I’m working on our seed order, which seems a fine thing to do when it’s minus two degrees outside and we’re covered in snow.

We had our annual detailed end-of-year farm review a few days ago, and decided to continue growing and marketing vegetables as before, albeit in a more concentrated way in fewer gardens. We’re going to add more chickens, to replace those we lost to predators and old age. We’re not going to raise any pigs this year. We’re going to continue as usual with the goats. And we’re going to go on vacation again in September. It’s a good plan.

I enjoy planning the gardens and ordering the seeds. As I say every year, this is the time of year when the gardens are all imaginary, so they’re weed-free, safe from deer and producing abundantly. Because of fantasies like that I usually order too much seed and plant more than we can well tend. I’m trying to be better this year.

I’m thinking about beets this morning. Over the years we’ve tried several varieties–Detroit Dark Red, Zeppo, Red Ace, Bull’s Blood and Lutz Green Leaf, among others. But my favorite continues to be Early Wonder Tall Top. I think it’s the only beet we’re going to plant this year. It always seems to do well for us, producing good roots and good greens. I will happily welcome any opinions on the subject.

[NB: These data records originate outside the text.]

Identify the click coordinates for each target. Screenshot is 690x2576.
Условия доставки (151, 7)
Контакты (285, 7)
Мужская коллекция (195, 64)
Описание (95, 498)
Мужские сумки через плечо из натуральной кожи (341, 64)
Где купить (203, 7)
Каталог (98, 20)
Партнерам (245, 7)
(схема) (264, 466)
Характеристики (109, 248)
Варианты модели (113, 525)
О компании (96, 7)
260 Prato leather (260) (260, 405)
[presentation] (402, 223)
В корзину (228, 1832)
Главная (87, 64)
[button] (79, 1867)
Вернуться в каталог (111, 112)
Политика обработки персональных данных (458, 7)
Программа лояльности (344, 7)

Beets have an interesting history. They grew wild along the Mediterranean shores of Europe and North Africa and the greens were widely eaten by prehistoric people in that region. The Romans are credited with being the first to begin eating the roots. Romans carried beets along as they conquered northern Europe, where they became popular among the tamed barbarians, but primarily as animal fodder at first. By the 16th century their popularity as people food began to rise.

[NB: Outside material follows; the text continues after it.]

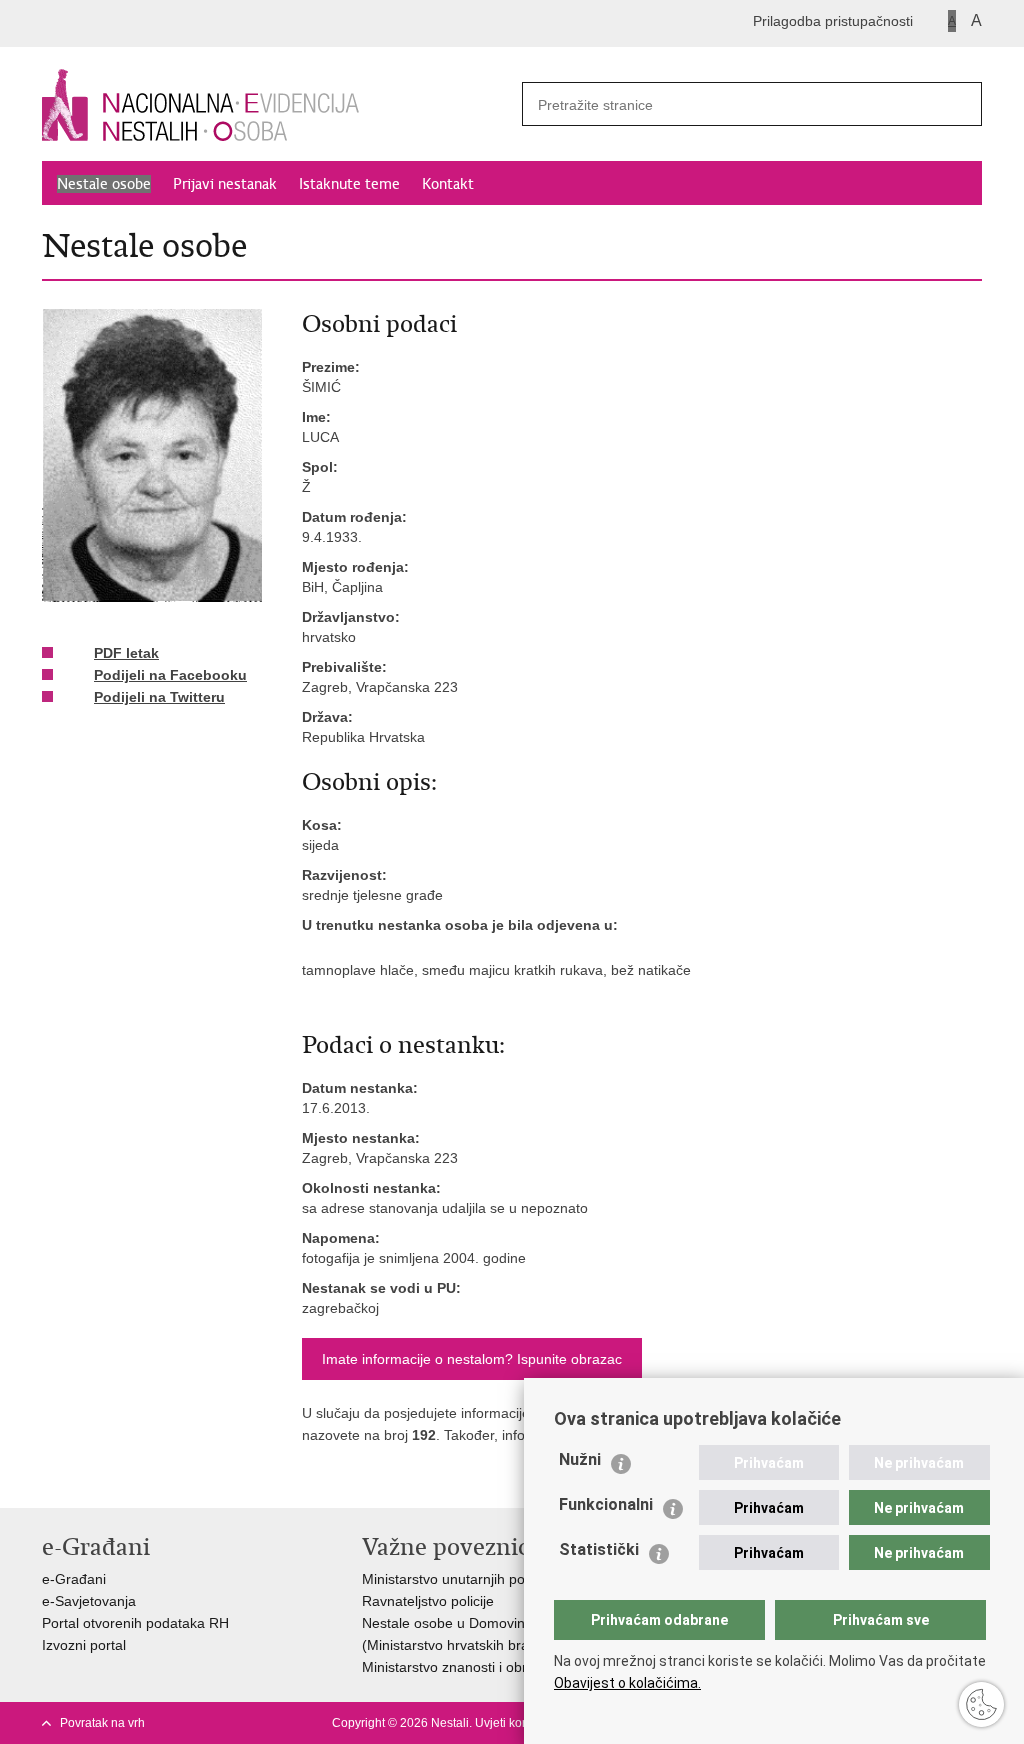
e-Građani (74, 1579)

In the 1800’s the popularity of beets soared when it was discovered that they were an excellent source of sugar. Napoleon required that they be used as the primary source of sugar in France, due to British control of the sugar cane trade.

These days most of the sugar consumed in the U.S. (and probably the world) comes from sugar beets, not sugar cane. And 95% of the sugar beets grown in the U.S. are GMOs, genetically modified by Monsanto to be resistant to Roundup (glyphosate). So while folks like us are weeding our beets (a necessary and tedious job), the industrial sugar producers are just dowsing theirs with Roundup. If you’d rather avoid GMO food, it’s important to source cane sugar or organic sugar. Otherwise you’re almost certainly eating GMO beet sugar.

For any of you who haven’t tried them, I highly recommend beet greens. I actually prefer them to the root. It’s a shame, in my opinion, that so many people cut the tops off the beets and just throw them away. So when you see them at the farmer’s market, look for bunches of beets with the tops still attached!